Extract:
□ □ □ □ □

Kevin Spacey and Parker Posey in Superman Returns.
Last year, Kevin Spacey was on stage at the Old Vic Theater in London in three different plays, and in front of the cameras in Australia for six weeks to film the part of Lex Luthor in Superman Returns (June 28, Warner Bros.).
After ten years of working on movies and occasionally squeezing in stage work, Spacey says he is now happy to have committed ten years to working on stage and occasionally squeezing in movies. The Old Vic’s newest Creative Director recently found the time to hold court at the Los Angeles press day for Superman Returns.
Q: Based on your work with director Bryan Singer on The Usual Suspects and Superman Returns, did you see in him a clear evolution as a filmmaker?
A: He is the same guy he was ten years ago. Bryan remains to this day one of a handful of directors I’ve worked with who is so specific about the way he sees something. Whether it’s a character or a scene, he is able to make it so clear to you what he’s going for and why he’s going for it. I accepted this movie without having seen a script, because I completely trust Bryan. And for me, the huge advantage and bonus is that I think I’m a better actor when I’m directed… than when I’m not. When I have to cover someone else’s inability, I don’t think I’m as good. I love it when a director can just carve me and say, ‘No, that’s not right. Don’t do that.’
Q: As a film actor, with experience on stage, how did you approach the nuances of Lex Luthor?

□ □ □ □ □

Records shown:
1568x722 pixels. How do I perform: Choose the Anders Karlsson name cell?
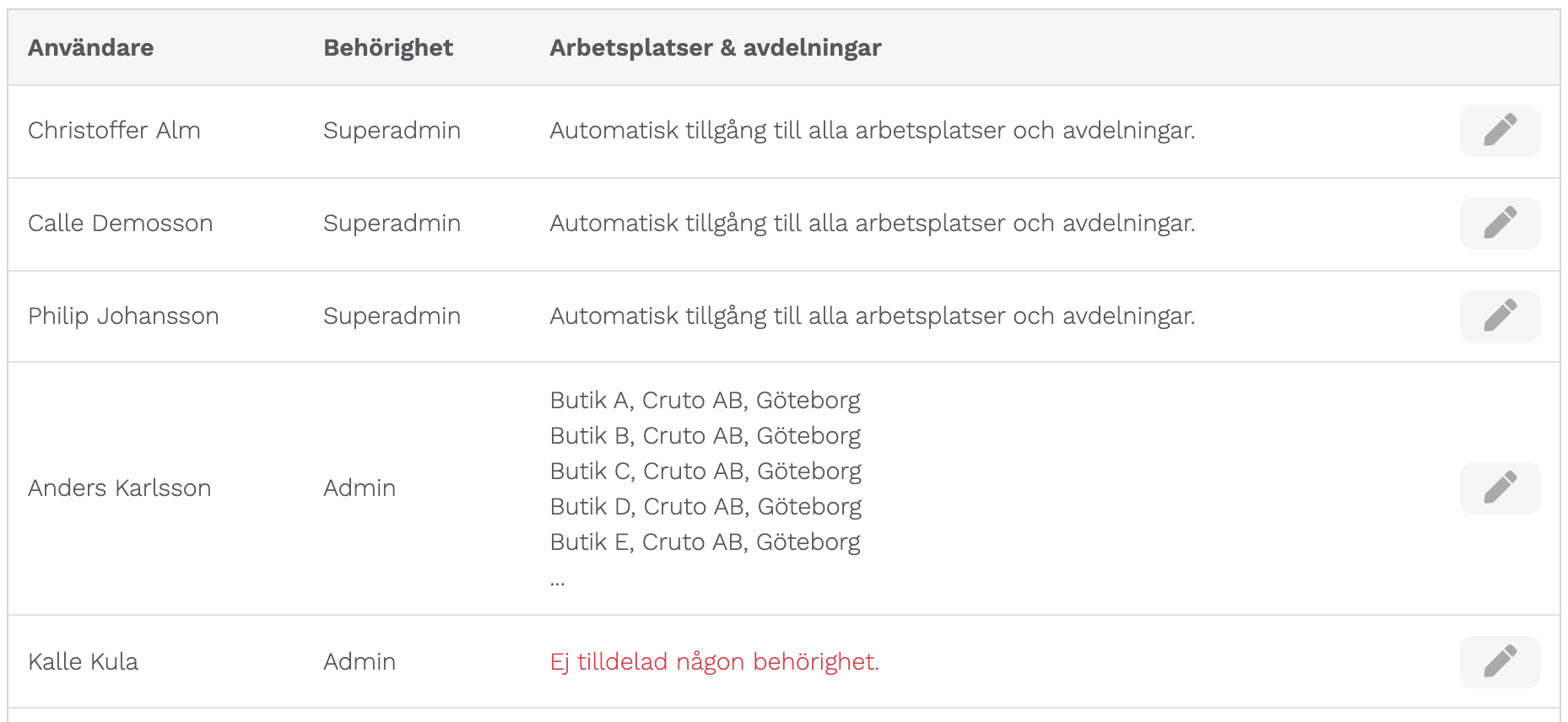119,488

□ □ □ □ □

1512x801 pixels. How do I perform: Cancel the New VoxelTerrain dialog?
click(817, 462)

□ □ □ □ □

Tasks to complete:
1. Answer these from the interview:
(a) Where did Spacey film the part of Lex Luthor, and for how long?
(b) What position does Spacey hold at the Old Vic?
(c) Besides Superman Returns, which film did Spacey make with director Bryan Singer?
2. List every city or country named in the interview.
3. Please reproduce the interview from "Kevin Spacey and" to "as a filmmaker?".

Answers below:
1.
(a) In Australia, for six weeks.
(b) He is its newest Creative Director.
(c) The Usual Suspects.

2. London, Australia, Los Angeles

3.
Kevin Spacey and Parker Posey in Superman Returns.
Last year, Kevin Spacey was on stage at the Old Vic Theater in London in three different plays, and in front of the cameras in Australia for six weeks to film the part of Lex Luthor in Superman Returns (June 28, Warner Bros.).
After ten years of working on movies and occasionally squeezing in stage work, Spacey says he is now happy to have committed ten years to working on stage and occasionally squeezing in movies. The Old Vic’s newest Creative Director recently found the time to hold court at the Los Angeles press day for Superman Returns.
Q: Based on your work with director Bryan Singer on The Usual Suspects and Superman Returns, did you see in him a clear evolution as a filmmaker?